The Internet often has a lag of a minute or more compared to traditional TV, causing particular headaches for broadcasters of live events such as sports, which Net Insight promises to help its customers do away with.
The Swedish firm in November introduced software enabling live broadcasts to be fully synchronized regardless of device, allowing it to enter the so-called over-the-top (OTT) TV market where video and TV can bypass traditional TV distribution.
Examples of OTT video providers include Netflix and Amazon Prime. Meanwhile, Juniper Research predicts that global end-user OTT TV subscription revenues will quadruple to $32 billion by 2019 from $8 billion in 2014.
Net Insight, which makes network products for video streaming, currently has a total addressable market of approximately 500 million euros, but its new market could outgrow that within a couple of years.
"It could take 1-2 years to surpass that size of addressable market," Net Insight Chief Executive Fredrik Tumegard said.
He also noted that it is much cheaper to produce software compared to network gear, so sales on large volumes will incur much lower costs.
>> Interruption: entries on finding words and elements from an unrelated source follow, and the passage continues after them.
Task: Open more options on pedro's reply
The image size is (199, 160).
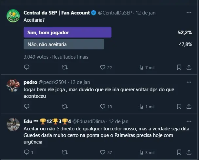Action: 189,82
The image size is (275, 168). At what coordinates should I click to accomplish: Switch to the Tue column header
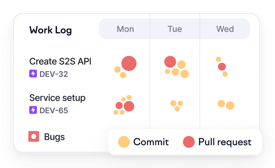click(x=175, y=29)
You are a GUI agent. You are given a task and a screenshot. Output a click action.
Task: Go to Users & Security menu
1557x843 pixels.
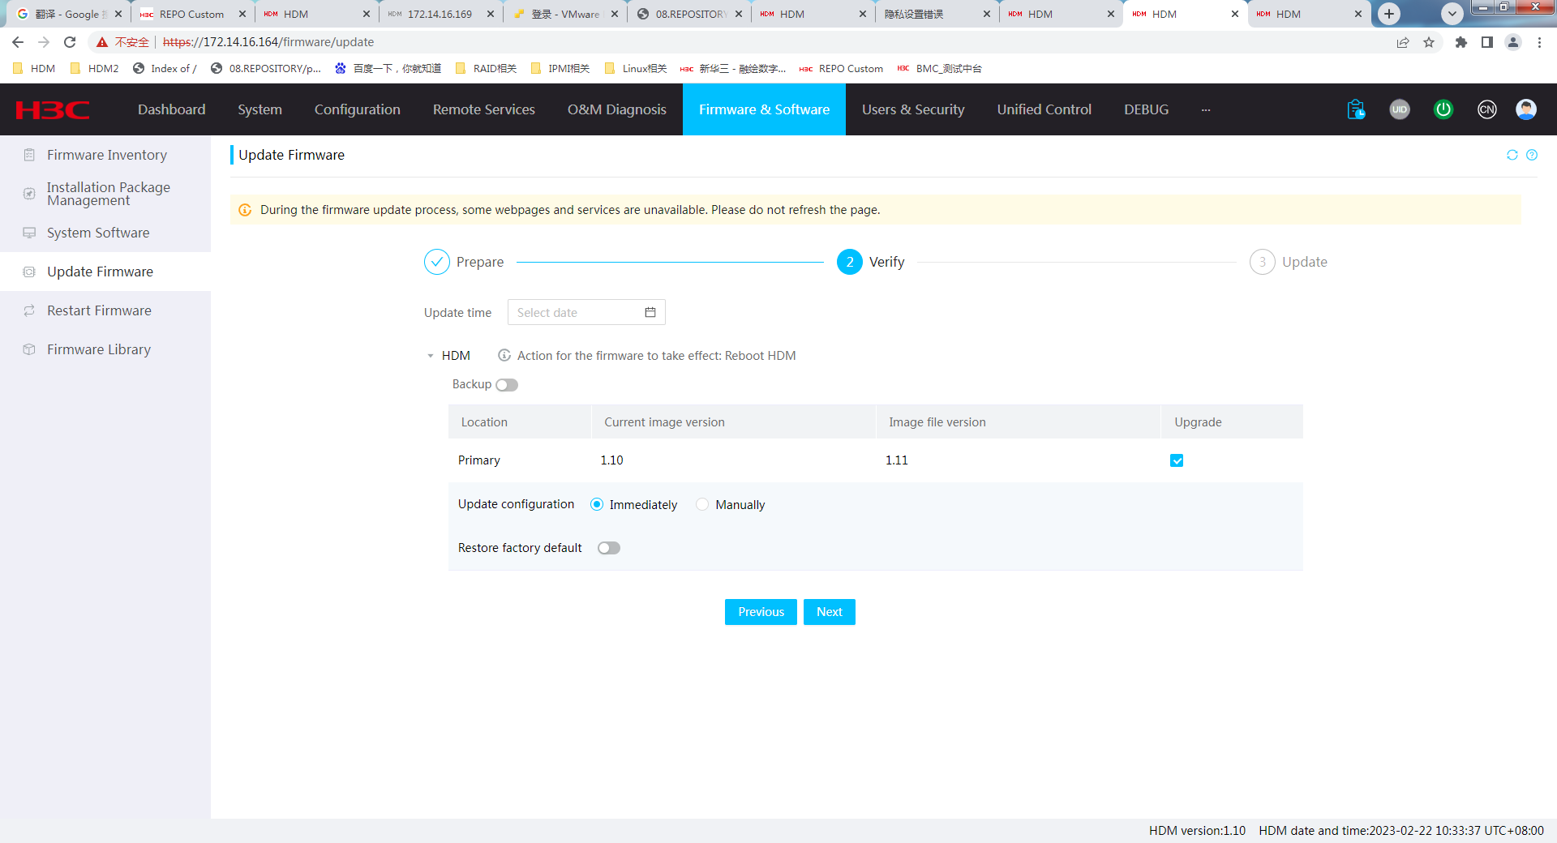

Net Insight will be paid in relation to the number of users and data volumes in its customers' network.
Its shares have risen 153 percent since November 25, when it announced that India's Tata Communications, which says it handles roughly a quarter of global Internet traffic, would be the first customer to try the innovation.
Tata, the official connectivity provider for Formula 1, said it had successfully tested the new technology at a race in Singapore this year.
Tumegard said the invention, which will be rolled out in the first half of 2016, would be difficult to replicate for competitors as it requires expertise from several areas such as synchronisation, video streams, networks and data centres.
"Someone would have done it a long time ago if it had been that easy," he added.